Entries shown:
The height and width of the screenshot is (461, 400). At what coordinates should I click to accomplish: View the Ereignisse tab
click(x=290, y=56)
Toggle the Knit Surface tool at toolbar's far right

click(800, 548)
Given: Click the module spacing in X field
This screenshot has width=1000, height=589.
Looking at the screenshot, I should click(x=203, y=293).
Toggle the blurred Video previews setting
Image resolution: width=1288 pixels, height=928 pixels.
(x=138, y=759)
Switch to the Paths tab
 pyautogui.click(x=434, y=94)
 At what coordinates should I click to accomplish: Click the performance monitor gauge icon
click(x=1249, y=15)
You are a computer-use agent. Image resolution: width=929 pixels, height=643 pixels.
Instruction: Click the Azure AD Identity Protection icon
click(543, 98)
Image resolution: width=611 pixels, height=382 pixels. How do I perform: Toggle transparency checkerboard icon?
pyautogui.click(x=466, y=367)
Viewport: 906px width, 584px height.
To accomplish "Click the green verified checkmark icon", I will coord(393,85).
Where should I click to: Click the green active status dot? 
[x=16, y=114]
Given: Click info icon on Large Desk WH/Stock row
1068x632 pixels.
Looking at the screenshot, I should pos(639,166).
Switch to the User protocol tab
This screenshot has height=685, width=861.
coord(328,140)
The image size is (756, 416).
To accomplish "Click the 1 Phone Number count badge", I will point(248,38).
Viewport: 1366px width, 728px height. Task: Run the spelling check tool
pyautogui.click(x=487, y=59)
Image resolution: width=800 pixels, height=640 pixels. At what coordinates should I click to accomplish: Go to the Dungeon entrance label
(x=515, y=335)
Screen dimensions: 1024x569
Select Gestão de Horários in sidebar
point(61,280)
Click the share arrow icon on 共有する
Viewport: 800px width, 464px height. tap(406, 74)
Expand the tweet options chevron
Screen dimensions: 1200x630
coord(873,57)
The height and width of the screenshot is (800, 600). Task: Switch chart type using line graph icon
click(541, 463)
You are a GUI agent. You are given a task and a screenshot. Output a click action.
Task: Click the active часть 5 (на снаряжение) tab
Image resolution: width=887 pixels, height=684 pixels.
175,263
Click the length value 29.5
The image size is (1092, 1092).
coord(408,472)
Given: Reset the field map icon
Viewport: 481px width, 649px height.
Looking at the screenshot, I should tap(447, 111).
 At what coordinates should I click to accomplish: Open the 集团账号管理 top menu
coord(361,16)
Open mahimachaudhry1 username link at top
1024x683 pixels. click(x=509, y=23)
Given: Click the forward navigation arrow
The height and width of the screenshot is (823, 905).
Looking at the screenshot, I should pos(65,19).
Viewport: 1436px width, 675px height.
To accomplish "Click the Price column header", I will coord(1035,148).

Assignment:
Each record has to be given again exactly as written.

Written solution:
The height and width of the screenshot is (461, 400). At what coordinates should I click to accomplish: View the Ereignisse tab
click(x=290, y=56)
Toggle the Knit Surface tool at toolbar's far right

click(800, 548)
Given: Click the module spacing in X field
This screenshot has width=1000, height=589.
Looking at the screenshot, I should click(x=203, y=293).
Toggle the blurred Video previews setting
Image resolution: width=1288 pixels, height=928 pixels.
(x=138, y=759)
Switch to the Paths tab
 pyautogui.click(x=434, y=94)
 At what coordinates should I click to accomplish: Click the performance monitor gauge icon
click(x=1249, y=15)
You are a computer-use agent. Image resolution: width=929 pixels, height=643 pixels.
Instruction: Click the Azure AD Identity Protection icon
click(543, 98)
Image resolution: width=611 pixels, height=382 pixels. How do I perform: Toggle transparency checkerboard icon?
pyautogui.click(x=466, y=367)
Viewport: 906px width, 584px height.
To accomplish "Click the green verified checkmark icon", I will coord(393,85).
Where should I click to: Click the green active status dot? 
[x=16, y=114]
Given: Click info icon on Large Desk WH/Stock row
1068x632 pixels.
Looking at the screenshot, I should pos(639,166).
Switch to the User protocol tab
This screenshot has height=685, width=861.
coord(328,140)
The image size is (756, 416).
To accomplish "Click the 1 Phone Number count badge", I will point(248,38).
Viewport: 1366px width, 728px height. Task: Run the spelling check tool
pyautogui.click(x=487, y=59)
Image resolution: width=800 pixels, height=640 pixels. At what coordinates should I click to accomplish: Go to the Dungeon entrance label
(x=515, y=335)
Screen dimensions: 1024x569
Select Gestão de Horários in sidebar
point(61,280)
Click the share arrow icon on 共有する
Viewport: 800px width, 464px height. tap(406, 74)
Expand the tweet options chevron
Screen dimensions: 1200x630
coord(873,57)
The height and width of the screenshot is (800, 600). Task: Switch chart type using line graph icon
click(541, 463)
You are a GUI agent. You are given a task and a screenshot. Output a click action.
Task: Click the active часть 5 (на снаряжение) tab
Image resolution: width=887 pixels, height=684 pixels.
175,263
Click the length value 29.5
The image size is (1092, 1092).
coord(408,472)
Given: Reset the field map icon
Viewport: 481px width, 649px height.
Looking at the screenshot, I should tap(447, 111).
 At what coordinates should I click to accomplish: Open the 集团账号管理 top menu
coord(361,16)
Open mahimachaudhry1 username link at top
1024x683 pixels. click(x=509, y=23)
Given: Click the forward navigation arrow
The height and width of the screenshot is (823, 905).
Looking at the screenshot, I should pos(65,19).
Viewport: 1436px width, 675px height.
To accomplish "Click the Price column header", I will coord(1035,148).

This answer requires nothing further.